Your instructions:
Copy word for word the stretch from the start of the items through the line that contains "the talk to". Leave the pictures out of your answer.

Supplied data:

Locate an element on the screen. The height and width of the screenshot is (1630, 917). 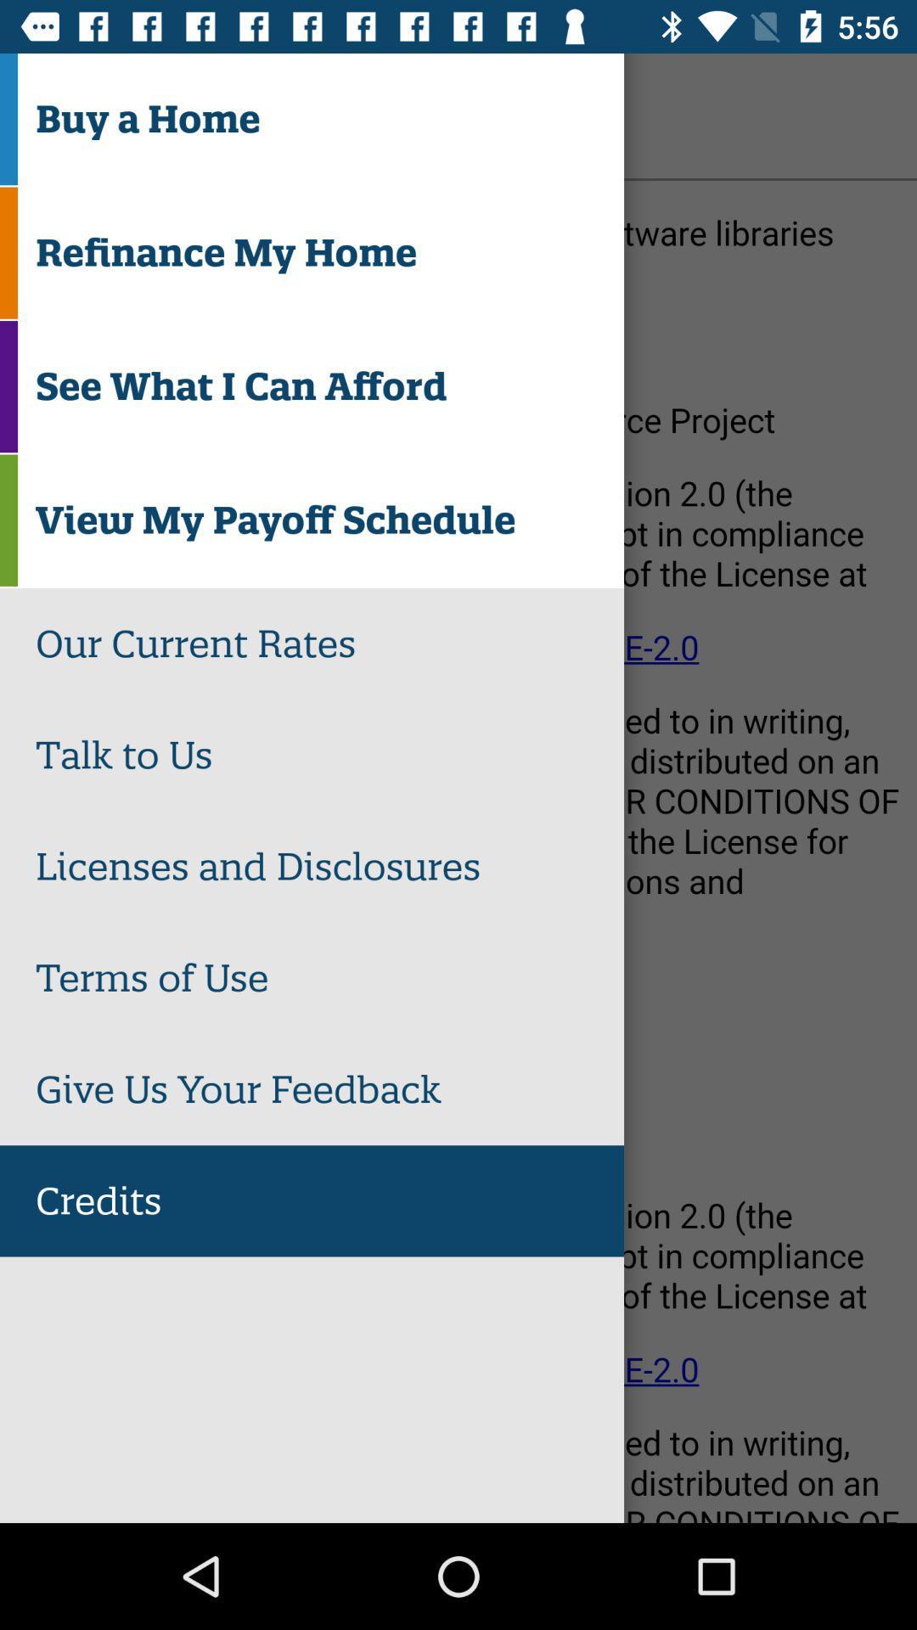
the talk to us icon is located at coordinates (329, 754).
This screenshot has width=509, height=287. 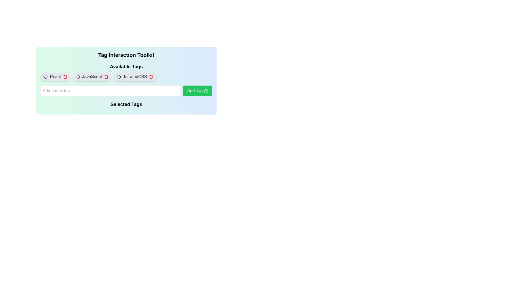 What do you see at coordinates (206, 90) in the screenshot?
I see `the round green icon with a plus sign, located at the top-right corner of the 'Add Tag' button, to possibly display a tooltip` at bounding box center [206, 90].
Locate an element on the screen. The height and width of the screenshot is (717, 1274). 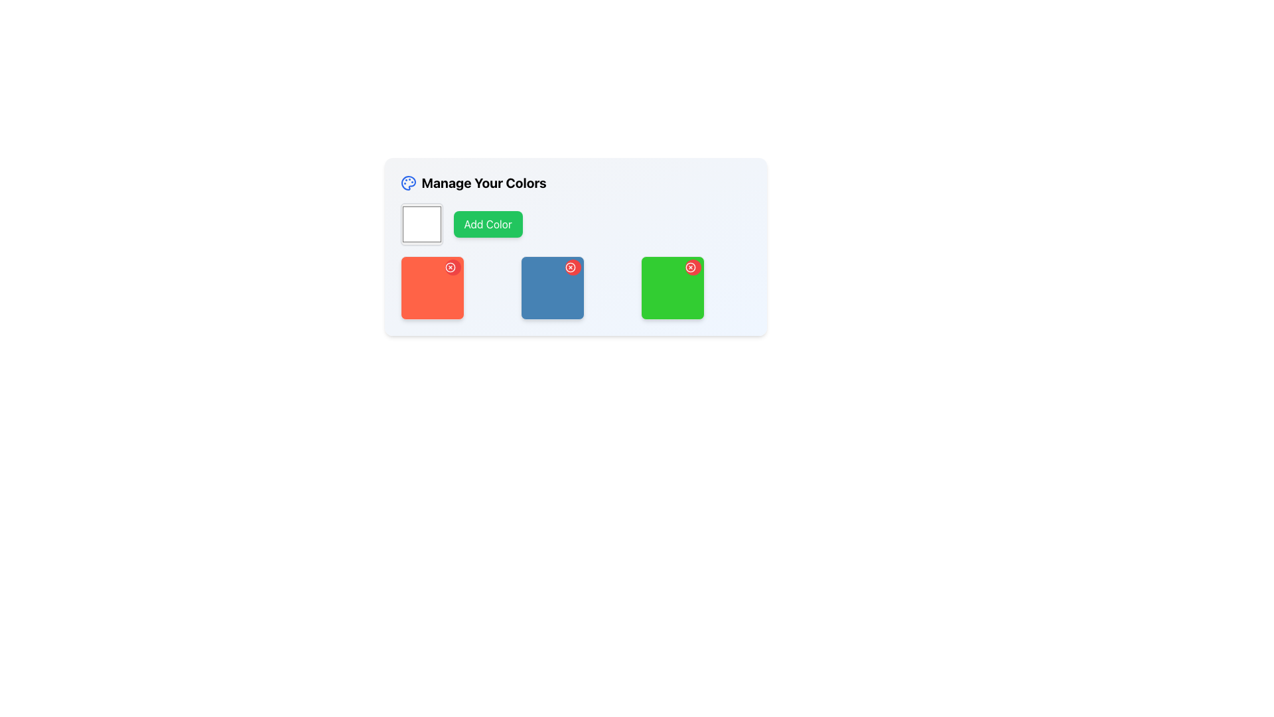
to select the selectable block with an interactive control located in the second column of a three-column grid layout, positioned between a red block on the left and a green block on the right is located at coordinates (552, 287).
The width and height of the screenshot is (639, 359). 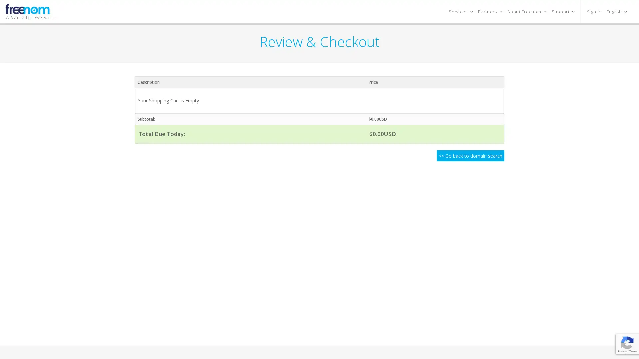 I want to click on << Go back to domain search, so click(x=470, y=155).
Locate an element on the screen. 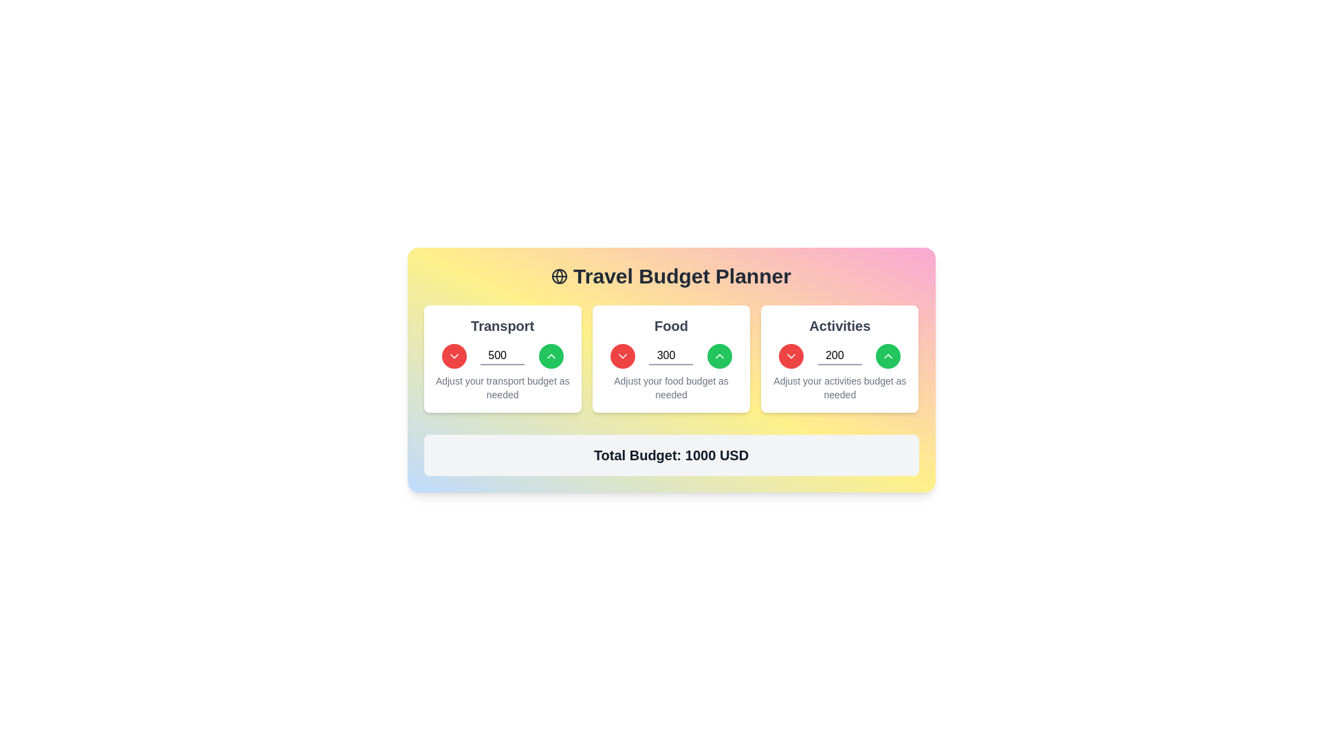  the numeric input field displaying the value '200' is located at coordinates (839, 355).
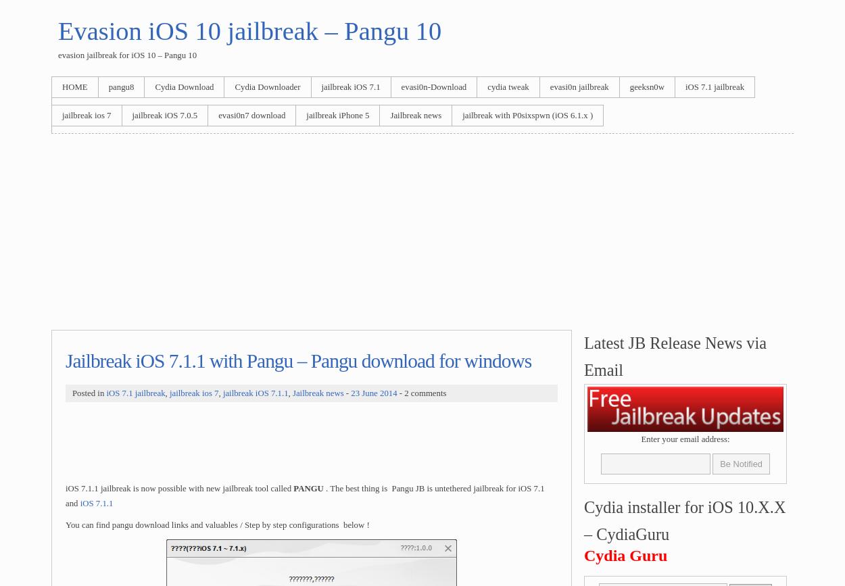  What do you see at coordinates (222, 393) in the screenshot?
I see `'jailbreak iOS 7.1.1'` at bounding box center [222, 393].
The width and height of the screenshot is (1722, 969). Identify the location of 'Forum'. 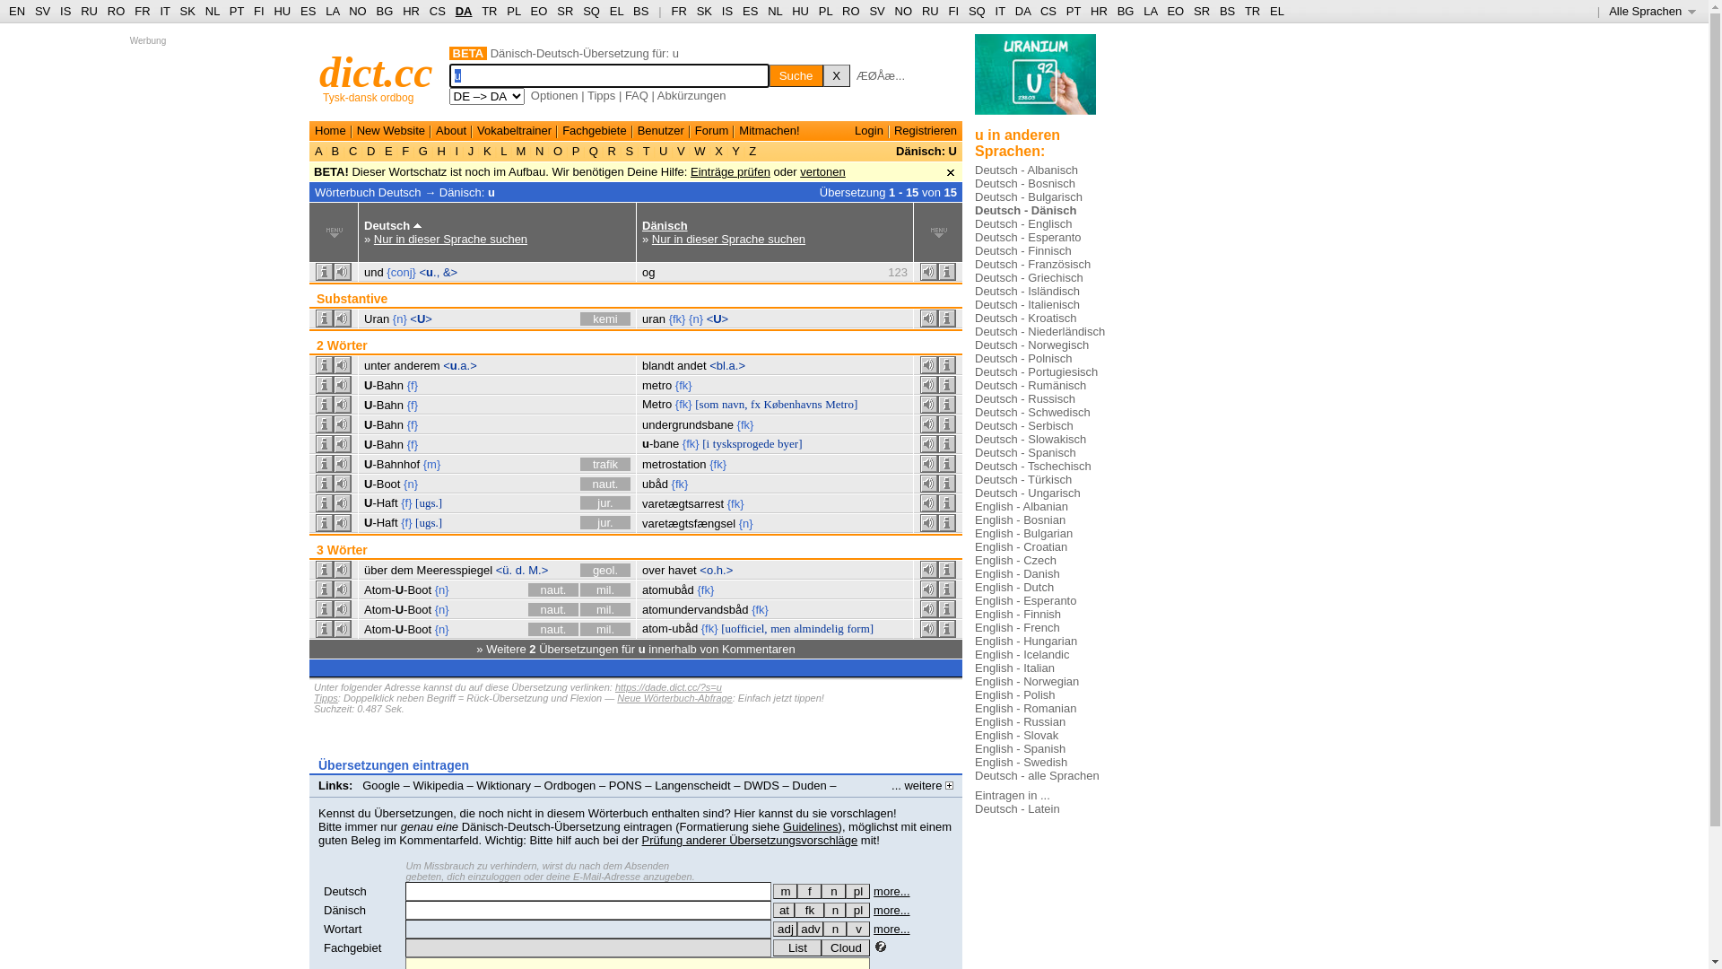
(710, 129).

Solution to the exercise:
Locate an element on the screen. The height and width of the screenshot is (1630, 917). 
the talk to us icon is located at coordinates (329, 754).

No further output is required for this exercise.